The Benton-Franklin County Coalition is looking to put a recovery center inside the old Kennewick General Hospital near Auburn Street and Eighth Avenue. Currently, it’s the site of the Trios Birthing Center.
“Both of our jails in Benton and Franklin counties right now serve as a “defunked” mental health facilities,” said Jason Bliss, Vice President of the coalition. “The jails are not set up and they were never designed to have to provide mental health services.”
To move forward, the coalition needs $50,000 to conduct a feasibility study.
“The whole purpose behind the feasibility study is to one – see if the building will work and two – if the numbers are going to work,” Bliss said.
Half of the funds have been approved by the hospital district and $12,500 will be given by Benton County, approved by commissioners. However, Franklin County commissioners did not come forward with the $12,500 needed to start the study.

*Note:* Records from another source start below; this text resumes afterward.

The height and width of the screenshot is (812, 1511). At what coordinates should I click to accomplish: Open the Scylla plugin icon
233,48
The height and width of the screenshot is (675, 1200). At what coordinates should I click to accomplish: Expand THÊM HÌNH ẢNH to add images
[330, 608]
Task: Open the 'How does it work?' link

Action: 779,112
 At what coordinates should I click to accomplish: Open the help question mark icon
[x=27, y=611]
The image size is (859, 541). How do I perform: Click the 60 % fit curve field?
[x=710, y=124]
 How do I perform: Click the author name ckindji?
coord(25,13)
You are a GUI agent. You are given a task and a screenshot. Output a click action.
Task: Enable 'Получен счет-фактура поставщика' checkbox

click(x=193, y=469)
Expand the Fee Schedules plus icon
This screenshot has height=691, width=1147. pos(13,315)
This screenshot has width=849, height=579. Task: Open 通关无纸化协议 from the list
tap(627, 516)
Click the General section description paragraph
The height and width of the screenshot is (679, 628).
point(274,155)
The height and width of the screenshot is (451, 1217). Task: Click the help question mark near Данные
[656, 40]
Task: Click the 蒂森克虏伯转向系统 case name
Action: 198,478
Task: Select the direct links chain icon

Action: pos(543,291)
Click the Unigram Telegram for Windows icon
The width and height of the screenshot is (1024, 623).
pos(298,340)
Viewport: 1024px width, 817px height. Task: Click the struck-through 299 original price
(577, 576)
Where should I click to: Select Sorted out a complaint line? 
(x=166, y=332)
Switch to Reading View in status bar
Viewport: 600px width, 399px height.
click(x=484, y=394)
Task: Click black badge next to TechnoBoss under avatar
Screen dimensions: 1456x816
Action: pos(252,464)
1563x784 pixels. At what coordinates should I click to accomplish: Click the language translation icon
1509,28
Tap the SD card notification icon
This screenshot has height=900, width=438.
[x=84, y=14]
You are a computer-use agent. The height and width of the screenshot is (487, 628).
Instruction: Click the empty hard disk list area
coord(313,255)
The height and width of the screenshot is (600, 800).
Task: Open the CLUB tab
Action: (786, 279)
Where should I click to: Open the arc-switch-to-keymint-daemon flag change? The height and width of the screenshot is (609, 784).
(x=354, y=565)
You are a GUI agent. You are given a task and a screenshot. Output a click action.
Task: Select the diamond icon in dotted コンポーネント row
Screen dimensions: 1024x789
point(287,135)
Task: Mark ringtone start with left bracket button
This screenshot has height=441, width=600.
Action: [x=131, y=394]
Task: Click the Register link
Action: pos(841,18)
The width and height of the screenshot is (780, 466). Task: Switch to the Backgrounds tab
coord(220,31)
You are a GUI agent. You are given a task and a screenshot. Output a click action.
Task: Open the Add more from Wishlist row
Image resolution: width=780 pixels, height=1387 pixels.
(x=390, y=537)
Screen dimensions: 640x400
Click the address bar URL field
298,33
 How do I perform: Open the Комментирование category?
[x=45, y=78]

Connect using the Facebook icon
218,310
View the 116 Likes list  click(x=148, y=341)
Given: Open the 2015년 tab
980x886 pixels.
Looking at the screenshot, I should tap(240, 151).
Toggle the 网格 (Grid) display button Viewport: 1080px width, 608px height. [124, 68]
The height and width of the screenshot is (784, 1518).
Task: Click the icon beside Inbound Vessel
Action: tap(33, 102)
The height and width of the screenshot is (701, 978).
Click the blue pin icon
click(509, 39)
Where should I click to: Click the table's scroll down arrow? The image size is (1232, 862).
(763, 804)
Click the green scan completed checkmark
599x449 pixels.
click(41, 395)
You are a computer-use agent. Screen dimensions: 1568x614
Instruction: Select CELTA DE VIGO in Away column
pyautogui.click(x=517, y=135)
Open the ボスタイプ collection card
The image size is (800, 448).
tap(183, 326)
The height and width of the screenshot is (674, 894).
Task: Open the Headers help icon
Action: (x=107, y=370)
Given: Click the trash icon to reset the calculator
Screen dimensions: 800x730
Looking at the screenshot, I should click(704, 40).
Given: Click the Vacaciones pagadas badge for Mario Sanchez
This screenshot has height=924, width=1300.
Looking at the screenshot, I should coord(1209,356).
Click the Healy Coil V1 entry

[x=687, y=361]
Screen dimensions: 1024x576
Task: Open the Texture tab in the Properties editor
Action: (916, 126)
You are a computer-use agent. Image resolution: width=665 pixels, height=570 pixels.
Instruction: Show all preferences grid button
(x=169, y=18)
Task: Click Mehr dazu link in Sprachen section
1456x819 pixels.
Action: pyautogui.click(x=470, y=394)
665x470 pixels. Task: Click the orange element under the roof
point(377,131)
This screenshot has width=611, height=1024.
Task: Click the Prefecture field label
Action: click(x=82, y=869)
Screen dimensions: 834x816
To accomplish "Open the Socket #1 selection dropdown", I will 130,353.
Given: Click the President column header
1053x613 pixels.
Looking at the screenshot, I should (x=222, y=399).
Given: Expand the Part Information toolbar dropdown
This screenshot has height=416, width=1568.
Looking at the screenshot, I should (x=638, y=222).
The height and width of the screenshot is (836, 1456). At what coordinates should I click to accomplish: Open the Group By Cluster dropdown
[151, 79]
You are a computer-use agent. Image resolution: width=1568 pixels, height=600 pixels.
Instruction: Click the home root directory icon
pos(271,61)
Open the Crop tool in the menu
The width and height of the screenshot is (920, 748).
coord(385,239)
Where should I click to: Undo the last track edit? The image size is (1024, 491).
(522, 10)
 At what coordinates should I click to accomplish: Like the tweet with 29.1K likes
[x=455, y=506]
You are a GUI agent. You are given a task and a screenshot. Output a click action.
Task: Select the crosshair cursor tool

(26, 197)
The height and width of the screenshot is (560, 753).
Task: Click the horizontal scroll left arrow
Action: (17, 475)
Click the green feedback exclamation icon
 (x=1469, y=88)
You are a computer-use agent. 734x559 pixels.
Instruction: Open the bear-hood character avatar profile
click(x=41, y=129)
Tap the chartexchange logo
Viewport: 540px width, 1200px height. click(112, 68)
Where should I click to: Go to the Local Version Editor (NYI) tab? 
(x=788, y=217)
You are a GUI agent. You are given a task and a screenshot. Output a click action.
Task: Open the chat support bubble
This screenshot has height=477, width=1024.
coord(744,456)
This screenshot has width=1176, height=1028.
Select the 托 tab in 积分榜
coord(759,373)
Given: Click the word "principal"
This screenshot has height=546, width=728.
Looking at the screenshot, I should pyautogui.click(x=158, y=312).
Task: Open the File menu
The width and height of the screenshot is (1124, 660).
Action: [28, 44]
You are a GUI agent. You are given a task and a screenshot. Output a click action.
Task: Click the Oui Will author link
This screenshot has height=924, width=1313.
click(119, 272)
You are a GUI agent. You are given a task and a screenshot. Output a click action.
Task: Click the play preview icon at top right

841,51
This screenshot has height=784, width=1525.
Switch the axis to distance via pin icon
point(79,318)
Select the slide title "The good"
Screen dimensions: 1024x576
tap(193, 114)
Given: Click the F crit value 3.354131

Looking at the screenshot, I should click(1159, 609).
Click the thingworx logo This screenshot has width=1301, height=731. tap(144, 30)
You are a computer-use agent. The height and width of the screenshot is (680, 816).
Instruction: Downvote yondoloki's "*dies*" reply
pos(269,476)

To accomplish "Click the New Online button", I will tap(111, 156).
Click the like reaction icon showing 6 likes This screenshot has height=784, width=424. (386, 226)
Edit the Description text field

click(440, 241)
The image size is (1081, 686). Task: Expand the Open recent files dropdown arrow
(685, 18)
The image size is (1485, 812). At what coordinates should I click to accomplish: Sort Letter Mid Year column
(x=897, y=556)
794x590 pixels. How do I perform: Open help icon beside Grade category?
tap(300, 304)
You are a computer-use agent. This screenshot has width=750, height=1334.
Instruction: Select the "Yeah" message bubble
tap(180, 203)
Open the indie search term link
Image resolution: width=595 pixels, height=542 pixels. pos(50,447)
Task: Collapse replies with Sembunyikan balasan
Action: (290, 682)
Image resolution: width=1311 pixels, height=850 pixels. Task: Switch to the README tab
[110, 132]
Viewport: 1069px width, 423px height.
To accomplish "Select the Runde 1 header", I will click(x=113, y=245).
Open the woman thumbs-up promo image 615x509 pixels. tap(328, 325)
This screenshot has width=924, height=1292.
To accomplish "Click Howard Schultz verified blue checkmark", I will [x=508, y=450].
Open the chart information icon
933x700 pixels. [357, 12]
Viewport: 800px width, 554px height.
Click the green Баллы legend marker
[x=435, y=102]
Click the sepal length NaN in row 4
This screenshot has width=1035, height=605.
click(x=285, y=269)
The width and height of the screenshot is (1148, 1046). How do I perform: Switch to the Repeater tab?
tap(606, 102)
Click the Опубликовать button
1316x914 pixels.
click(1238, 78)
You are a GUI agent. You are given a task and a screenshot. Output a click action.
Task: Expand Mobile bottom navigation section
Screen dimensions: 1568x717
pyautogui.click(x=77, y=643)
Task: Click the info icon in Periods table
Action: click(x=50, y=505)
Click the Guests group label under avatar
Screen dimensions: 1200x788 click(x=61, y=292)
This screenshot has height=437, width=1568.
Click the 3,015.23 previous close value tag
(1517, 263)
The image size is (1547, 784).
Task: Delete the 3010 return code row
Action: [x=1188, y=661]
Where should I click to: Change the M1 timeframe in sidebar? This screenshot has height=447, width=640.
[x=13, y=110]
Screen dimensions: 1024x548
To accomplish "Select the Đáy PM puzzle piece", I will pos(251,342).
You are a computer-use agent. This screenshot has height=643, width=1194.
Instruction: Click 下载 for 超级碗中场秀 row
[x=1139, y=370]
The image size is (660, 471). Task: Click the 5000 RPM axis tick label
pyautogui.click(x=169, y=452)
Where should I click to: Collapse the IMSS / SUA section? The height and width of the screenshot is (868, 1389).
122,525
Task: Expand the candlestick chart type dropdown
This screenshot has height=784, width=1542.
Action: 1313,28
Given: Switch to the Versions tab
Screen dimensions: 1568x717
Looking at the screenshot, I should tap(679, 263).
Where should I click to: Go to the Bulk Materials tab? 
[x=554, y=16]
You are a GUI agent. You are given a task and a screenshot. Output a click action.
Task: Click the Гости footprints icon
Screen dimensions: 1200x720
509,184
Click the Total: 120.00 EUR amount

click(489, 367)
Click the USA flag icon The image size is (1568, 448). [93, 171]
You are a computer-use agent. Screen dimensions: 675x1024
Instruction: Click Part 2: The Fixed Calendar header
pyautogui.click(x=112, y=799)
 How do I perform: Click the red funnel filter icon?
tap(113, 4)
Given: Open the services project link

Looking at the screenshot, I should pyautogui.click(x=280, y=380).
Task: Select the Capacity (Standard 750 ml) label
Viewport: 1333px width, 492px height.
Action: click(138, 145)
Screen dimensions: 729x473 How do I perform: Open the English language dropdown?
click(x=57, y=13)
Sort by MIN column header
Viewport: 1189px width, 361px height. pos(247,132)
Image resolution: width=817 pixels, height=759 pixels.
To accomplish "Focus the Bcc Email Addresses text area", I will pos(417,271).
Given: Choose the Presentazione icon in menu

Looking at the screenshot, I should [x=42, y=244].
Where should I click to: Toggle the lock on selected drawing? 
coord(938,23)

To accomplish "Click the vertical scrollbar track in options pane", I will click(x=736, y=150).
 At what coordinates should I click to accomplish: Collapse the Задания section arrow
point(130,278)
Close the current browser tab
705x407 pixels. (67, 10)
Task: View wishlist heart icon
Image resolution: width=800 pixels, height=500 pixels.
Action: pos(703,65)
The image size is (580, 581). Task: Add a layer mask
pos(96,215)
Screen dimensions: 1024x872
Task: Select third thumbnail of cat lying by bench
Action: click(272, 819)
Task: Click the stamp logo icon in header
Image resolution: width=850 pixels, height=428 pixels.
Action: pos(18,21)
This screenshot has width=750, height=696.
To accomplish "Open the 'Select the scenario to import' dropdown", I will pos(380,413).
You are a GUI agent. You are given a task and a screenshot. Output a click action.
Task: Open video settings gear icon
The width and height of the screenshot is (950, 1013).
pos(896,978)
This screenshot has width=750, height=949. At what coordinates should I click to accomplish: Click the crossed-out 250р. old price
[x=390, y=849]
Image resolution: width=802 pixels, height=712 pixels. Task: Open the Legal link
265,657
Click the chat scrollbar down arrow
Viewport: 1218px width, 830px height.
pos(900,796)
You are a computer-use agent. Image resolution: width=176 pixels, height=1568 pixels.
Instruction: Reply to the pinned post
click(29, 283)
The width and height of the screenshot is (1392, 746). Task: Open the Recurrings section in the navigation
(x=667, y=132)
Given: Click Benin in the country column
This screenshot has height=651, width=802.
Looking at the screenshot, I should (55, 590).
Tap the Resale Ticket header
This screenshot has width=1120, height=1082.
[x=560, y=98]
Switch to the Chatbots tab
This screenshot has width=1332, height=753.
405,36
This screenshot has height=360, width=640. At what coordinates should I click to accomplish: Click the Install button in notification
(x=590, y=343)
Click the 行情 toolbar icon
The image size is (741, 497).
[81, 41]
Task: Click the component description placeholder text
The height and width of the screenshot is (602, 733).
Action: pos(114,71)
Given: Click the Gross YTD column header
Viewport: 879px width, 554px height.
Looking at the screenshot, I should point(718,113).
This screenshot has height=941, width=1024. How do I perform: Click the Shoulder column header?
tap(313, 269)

“I think that’s a critical misstep by our commissioners,” said Franklin County Sheriff Jim Raymond. “It’s in their power to make — vote that way, but it’s also my power to start informing other community leaders such as councilmen, mayors and those types of people that that decision is going to impact.”
Raymond went in front of commissioners after the decision, hoping to change their minds.
According to Franklin County Commissioner Brad Peck, he said at the meeting “I would love to see this proposal move forward and be successful. If $12,500 from Franklin County is the go or no-go that breaks it, then it’s not a viable model.”
“Our issue is only going to get bigger and bigger and bigger, it’s time for us as community leaders to think outside of the box,” Raymond said. “Just because it takes $12,500 to see if this might be a solution to fix the problem, it’s nothing when you look at the big scheme of things and it’s actually a good use of taxpayer dollars to do something like that.”
Raymond spoke in front of the Pasco City Council, expressing his concerns and the obstacles everyone is facing because of the lack of services.
“Our communities need to reach out and address it and do something that could make a difference,” Raymond said.
Those breaking the law are sent straight to jail, even if they have a mental health issue. They’re typically medically cleared, then taken to booking. Bliss said this isn’t right and it can take up to five hours for one officer to do all this.
“We’re hoping that by getting a behavioral health center open, that that will alleviate some of that stress on both of the jails, and better be able to get the folks in our community the help that they need,” Bliss explained. “That’s where they go because we really have no other choice here in the community for them [officers] to take them.”
If the coalition can move forward with the hospital being converted into a recovery center, it’ll feature a wide variety of services.
“Hopefully all behavioral health services from mental health, to inpatient and detox services as well where individuals from the community that were suffering with drug and alcohol issues could immediately come, be screened,” Bliss said.
The services will be accompanied by resources to help people get back on the right track. The closest recovery center is at least an hour away, and those beds are in just as high demand as the few local ones.
“We have nowhere right here in our community to send them,” Bliss said. “The time that they have that assessment to the time that we’re able to get them placed into a bed, into a mental health facility or into an inpatient facility, sometimes that can be up to a week or two weeks. By the time that happens, we’ve lost the person — that moment of clarity that they had when they first approached us is done gone.”
Bliss said they’ll go back to Franklin County commissioners with more details about the study and the recovery center in order to get the funding needed.
“Who knows what’s going to come as you start trying to figure out ways to provide the services or those type of things,” Raymond said. “I just know at the end of the day jail’s not the solution.”
The study is expected to be done in the next couple of weeks.